## [TASK GOAL]
When you reach the line with "[Watch a DIY drone pass 600km/h] (25, 2080)" in the listing below, transcribe it and each line after it up to and including the line with "Contact Us (28, 2539)", exactly and with nothing else.

## [DATA TO EXAMINE]

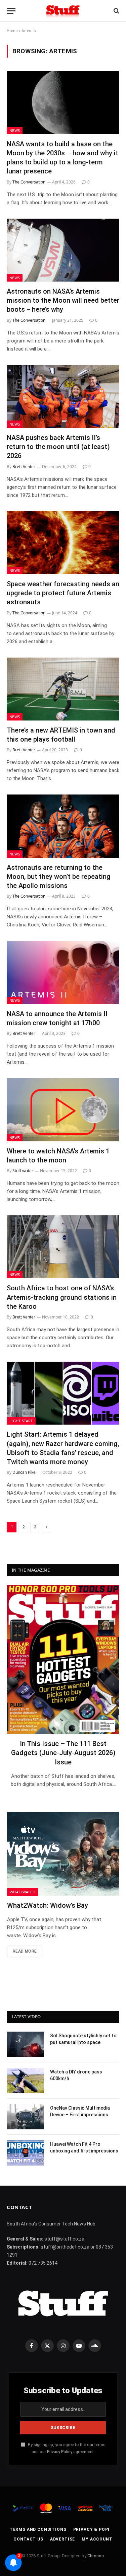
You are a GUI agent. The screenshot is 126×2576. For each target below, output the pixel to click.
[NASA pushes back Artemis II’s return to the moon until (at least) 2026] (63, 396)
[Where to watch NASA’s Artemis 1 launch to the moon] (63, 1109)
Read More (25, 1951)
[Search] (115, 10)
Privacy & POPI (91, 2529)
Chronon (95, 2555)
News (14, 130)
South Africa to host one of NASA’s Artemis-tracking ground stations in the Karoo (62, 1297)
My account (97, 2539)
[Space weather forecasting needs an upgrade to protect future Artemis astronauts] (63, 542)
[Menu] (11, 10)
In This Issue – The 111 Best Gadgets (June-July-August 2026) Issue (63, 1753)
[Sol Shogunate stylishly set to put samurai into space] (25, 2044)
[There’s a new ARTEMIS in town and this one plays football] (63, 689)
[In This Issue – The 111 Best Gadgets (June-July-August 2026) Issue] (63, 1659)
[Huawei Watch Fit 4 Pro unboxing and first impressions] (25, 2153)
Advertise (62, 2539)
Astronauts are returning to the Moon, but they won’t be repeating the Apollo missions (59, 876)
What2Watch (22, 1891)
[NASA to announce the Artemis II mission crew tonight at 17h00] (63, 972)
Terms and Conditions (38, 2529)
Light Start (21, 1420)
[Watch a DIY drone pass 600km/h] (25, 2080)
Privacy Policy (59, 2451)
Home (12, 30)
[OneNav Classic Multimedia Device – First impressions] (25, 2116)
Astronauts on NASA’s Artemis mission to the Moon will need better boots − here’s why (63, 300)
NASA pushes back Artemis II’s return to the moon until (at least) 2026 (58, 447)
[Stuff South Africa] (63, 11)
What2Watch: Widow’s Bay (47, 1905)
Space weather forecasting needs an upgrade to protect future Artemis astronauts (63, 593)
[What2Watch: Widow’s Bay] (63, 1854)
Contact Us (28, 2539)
--
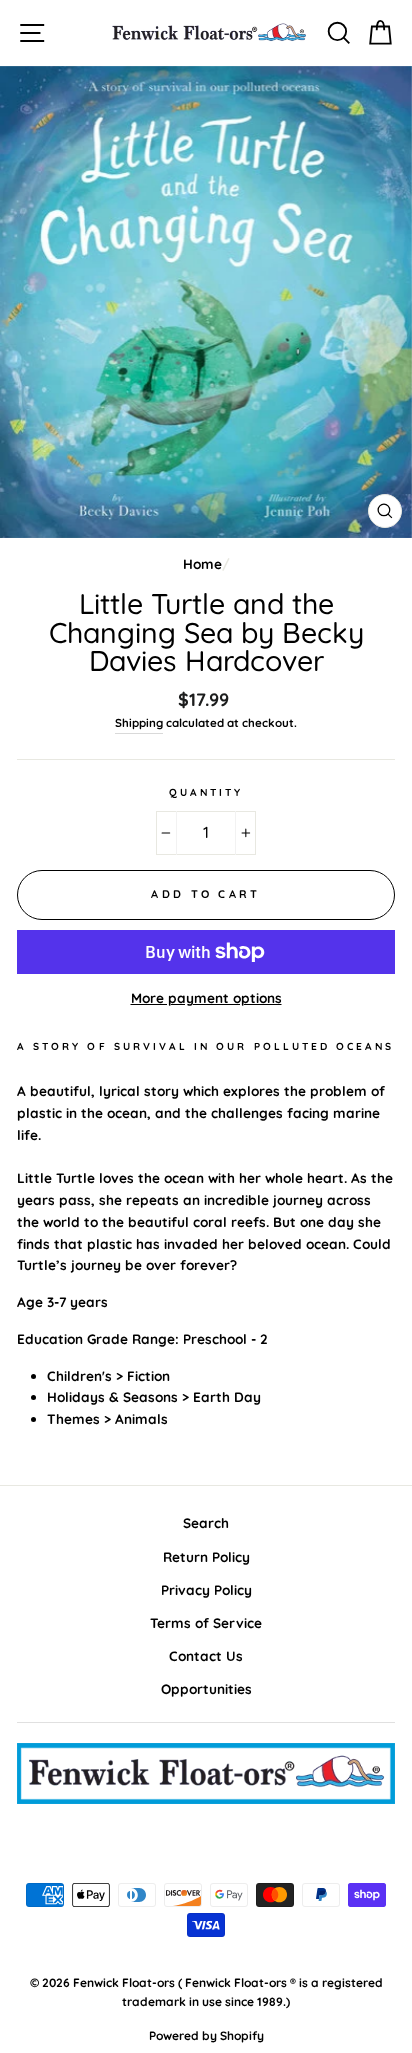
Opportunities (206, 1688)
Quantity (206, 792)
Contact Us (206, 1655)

## [RESULT]
[Watch a DIY drone pass 600km/h] (25, 2080)
Privacy Policy (59, 2451)
Home (12, 30)
[OneNav Classic Multimedia Device – First impressions] (25, 2116)
Astronauts on NASA’s Artemis mission to the Moon will need better boots − here’s why (63, 300)
NASA pushes back Artemis II’s return to the moon until (at least) 2026 (58, 447)
[Stuff South Africa] (63, 11)
What2Watch: Widow’s Bay (47, 1905)
Space weather forecasting needs an upgrade to protect future Artemis astronauts (63, 593)
[What2Watch: Widow’s Bay] (63, 1854)
Contact Us (28, 2539)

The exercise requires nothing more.